Segment Start: DATA FOR THIS EXERCISE
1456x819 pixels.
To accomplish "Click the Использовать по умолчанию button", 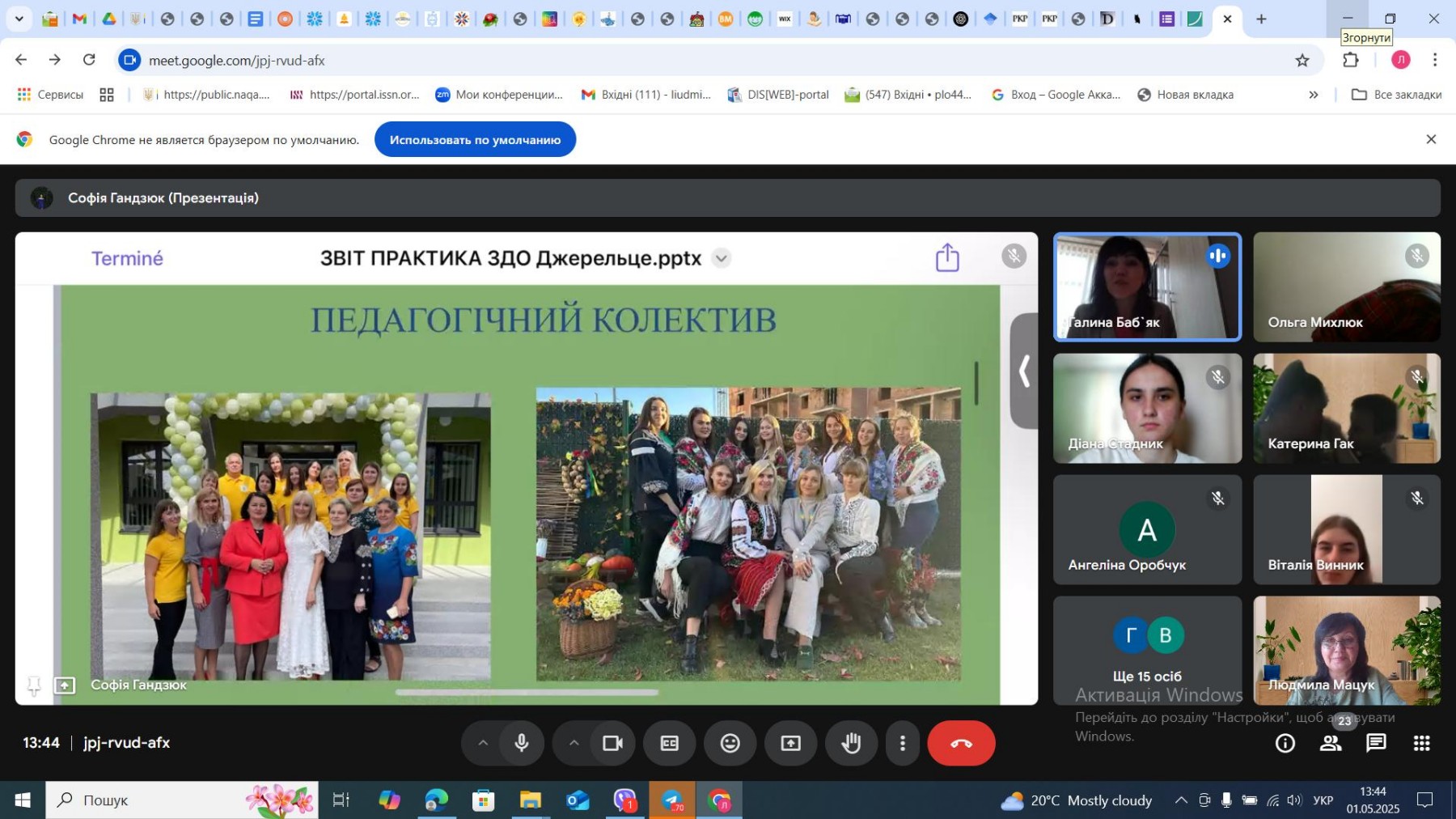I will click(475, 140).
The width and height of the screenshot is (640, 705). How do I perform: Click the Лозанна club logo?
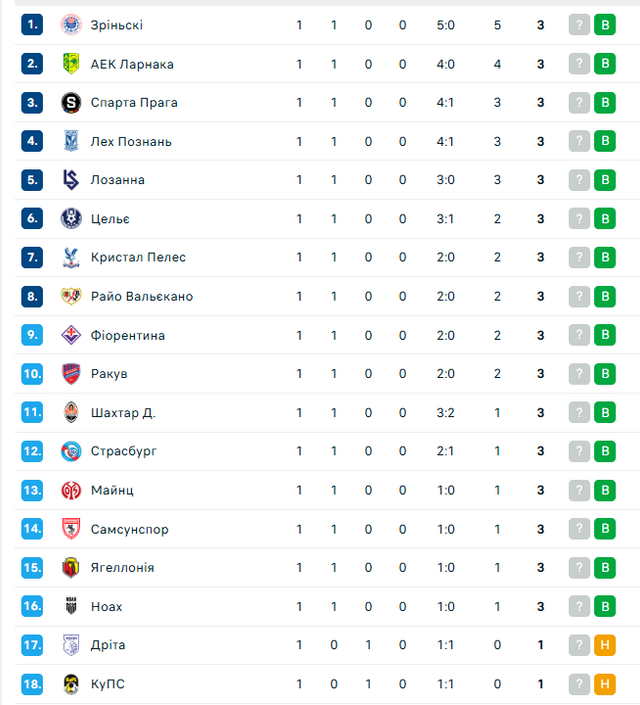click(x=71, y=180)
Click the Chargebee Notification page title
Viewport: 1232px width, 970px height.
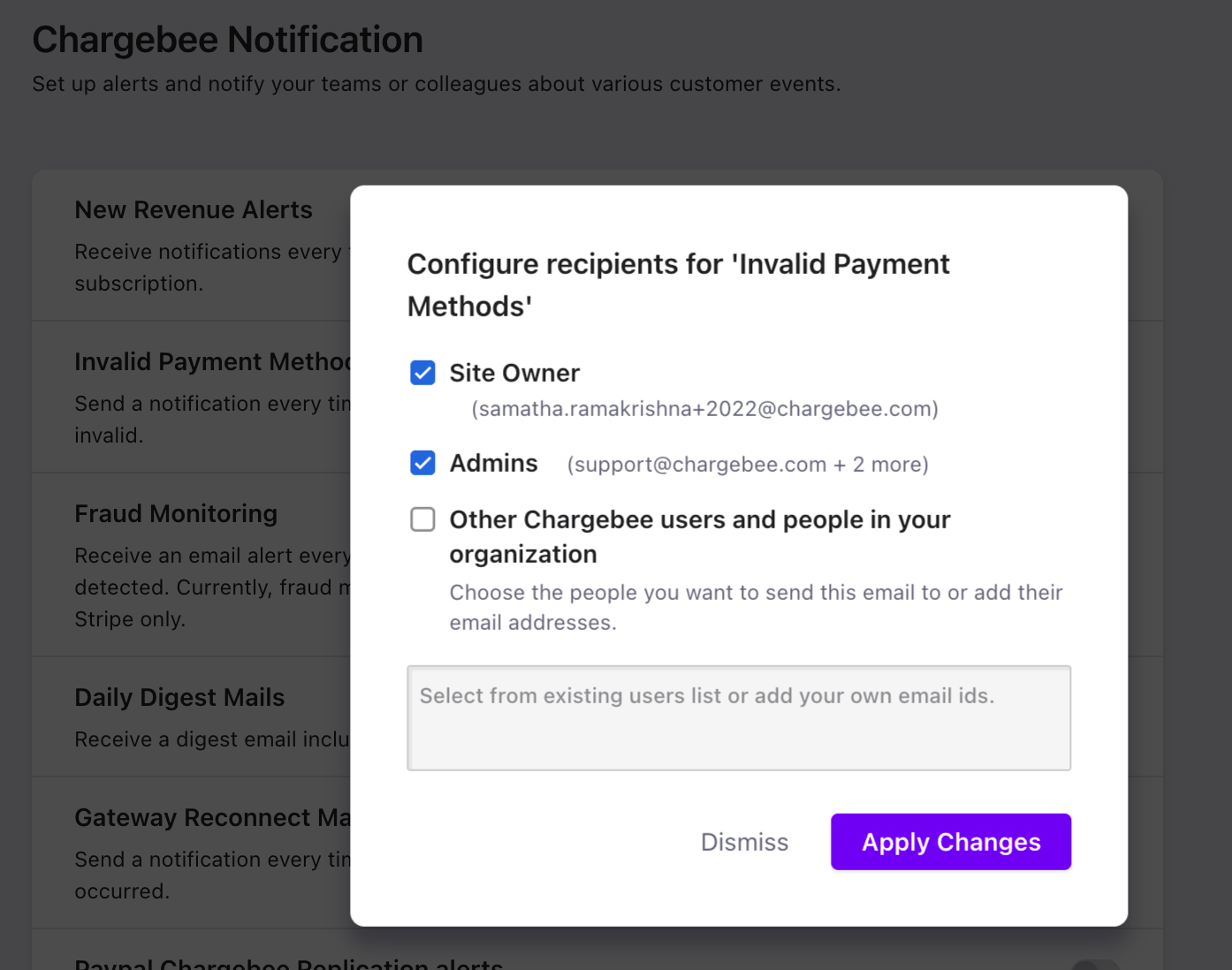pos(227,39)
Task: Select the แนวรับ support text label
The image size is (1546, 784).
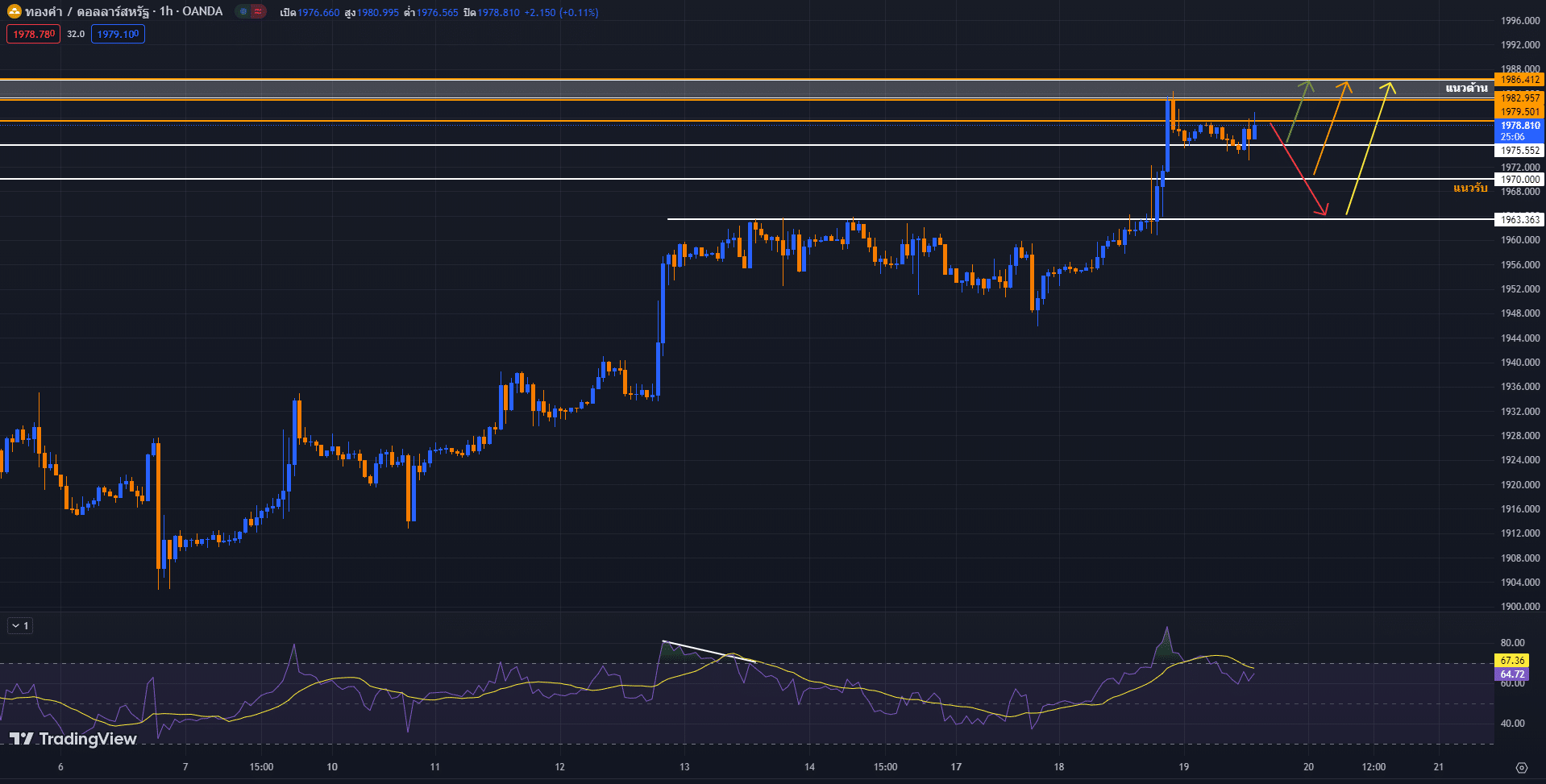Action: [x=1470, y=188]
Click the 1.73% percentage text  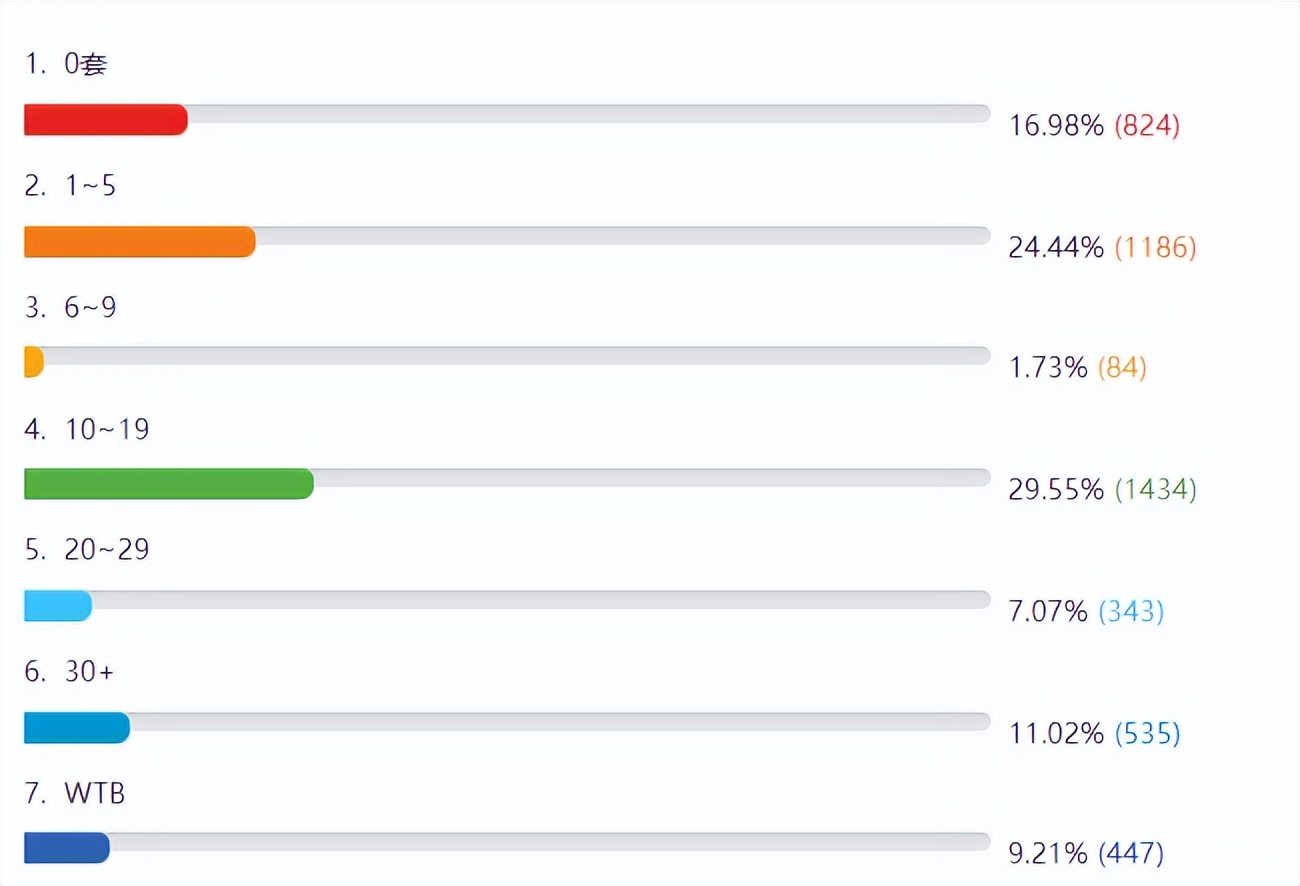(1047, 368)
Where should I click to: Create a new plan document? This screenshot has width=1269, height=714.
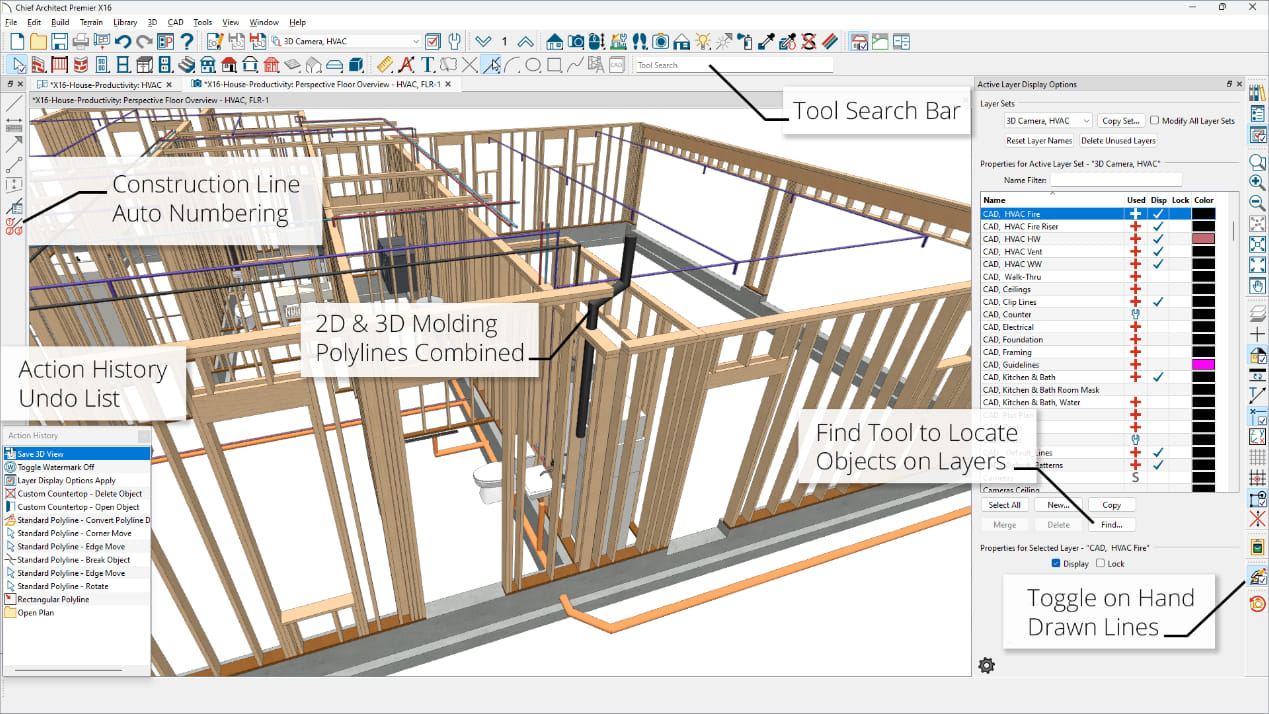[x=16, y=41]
Segment End: DATA FOR THIS EXERCISE
■ TASK GOAL:
Copy the final stretch of lines, starting at the one that holds "Where should I" and ending at the last line of the data, exactly; omit pictures.

■ REPLY TO THE EXERCISE:
Where should I click to: Create a new plan document? This screenshot has width=1269, height=714.
[x=16, y=41]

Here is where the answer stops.